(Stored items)
'''

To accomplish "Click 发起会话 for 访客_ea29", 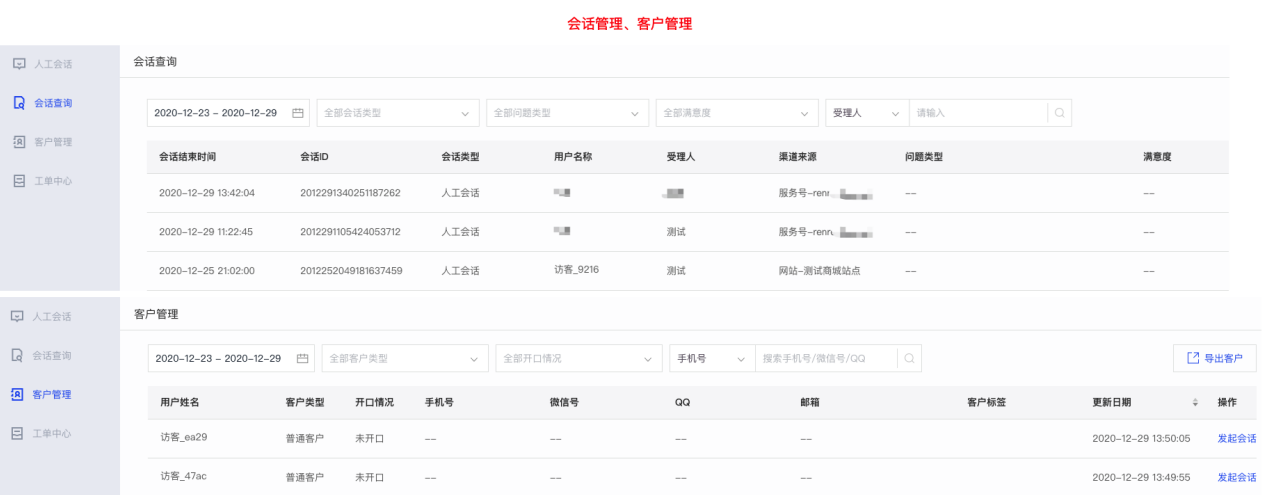I will pos(1236,438).

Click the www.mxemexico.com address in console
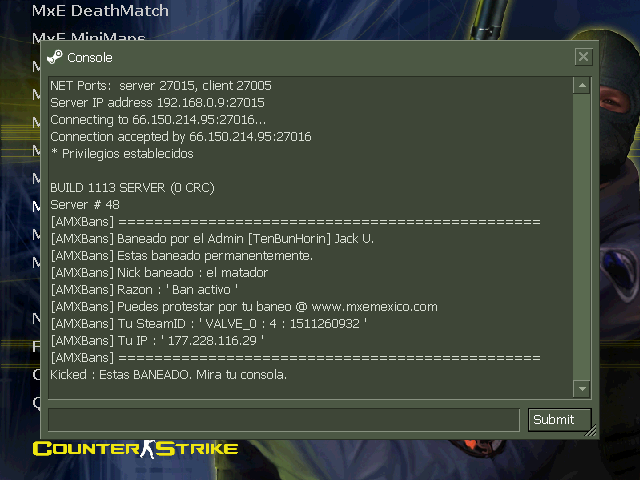(374, 307)
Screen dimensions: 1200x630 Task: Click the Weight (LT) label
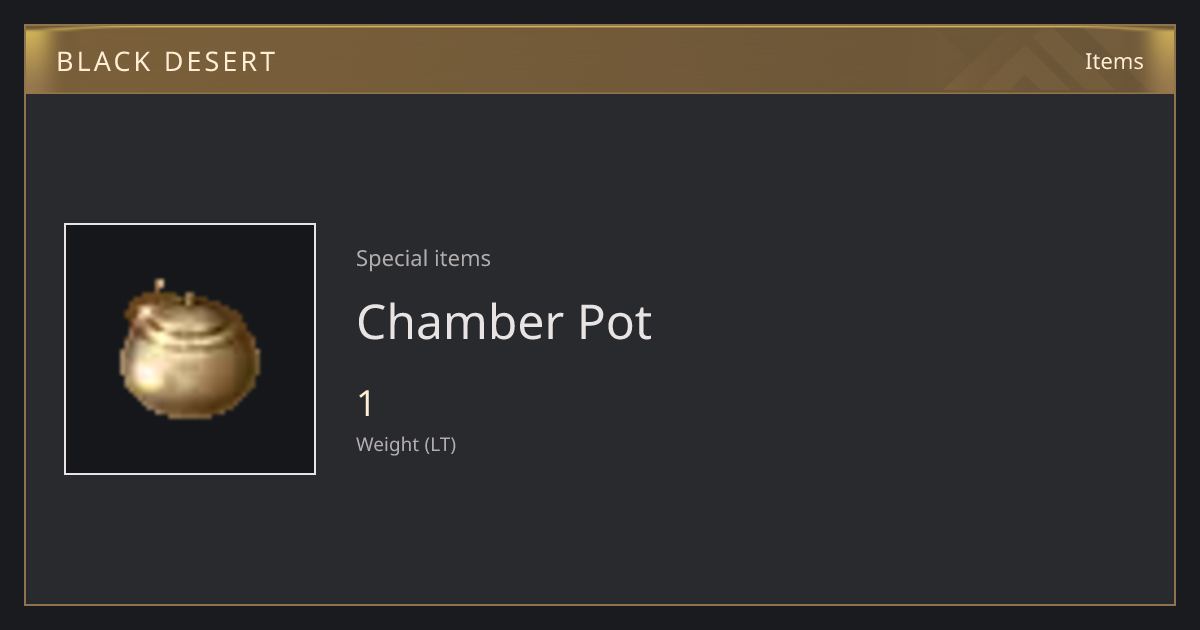(406, 444)
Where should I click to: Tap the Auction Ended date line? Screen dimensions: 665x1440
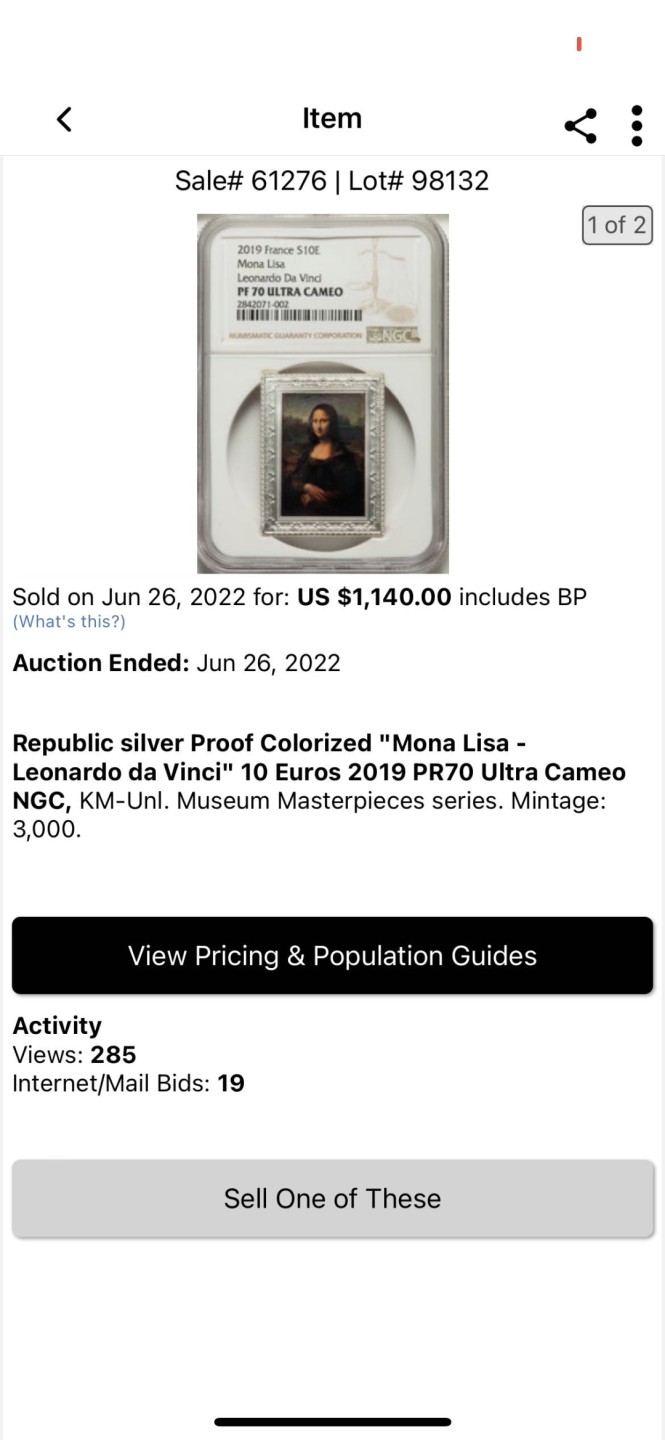click(176, 663)
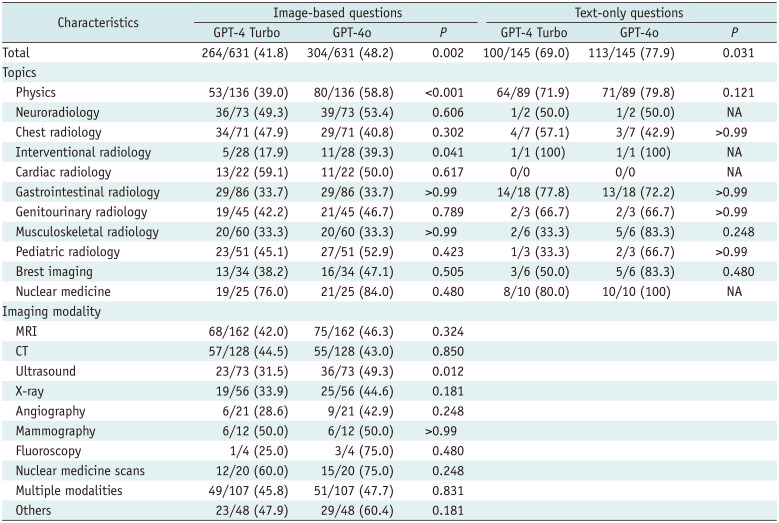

'''

* [Action item]: In the records above, find the line containing "Where should I" and restate it and every line after it word for word, all pictures excluded.

* [Exercise solution]:
Where should I click to: Tap the Auction Ended date line? Screen dimensions: 665x1440
click(176, 663)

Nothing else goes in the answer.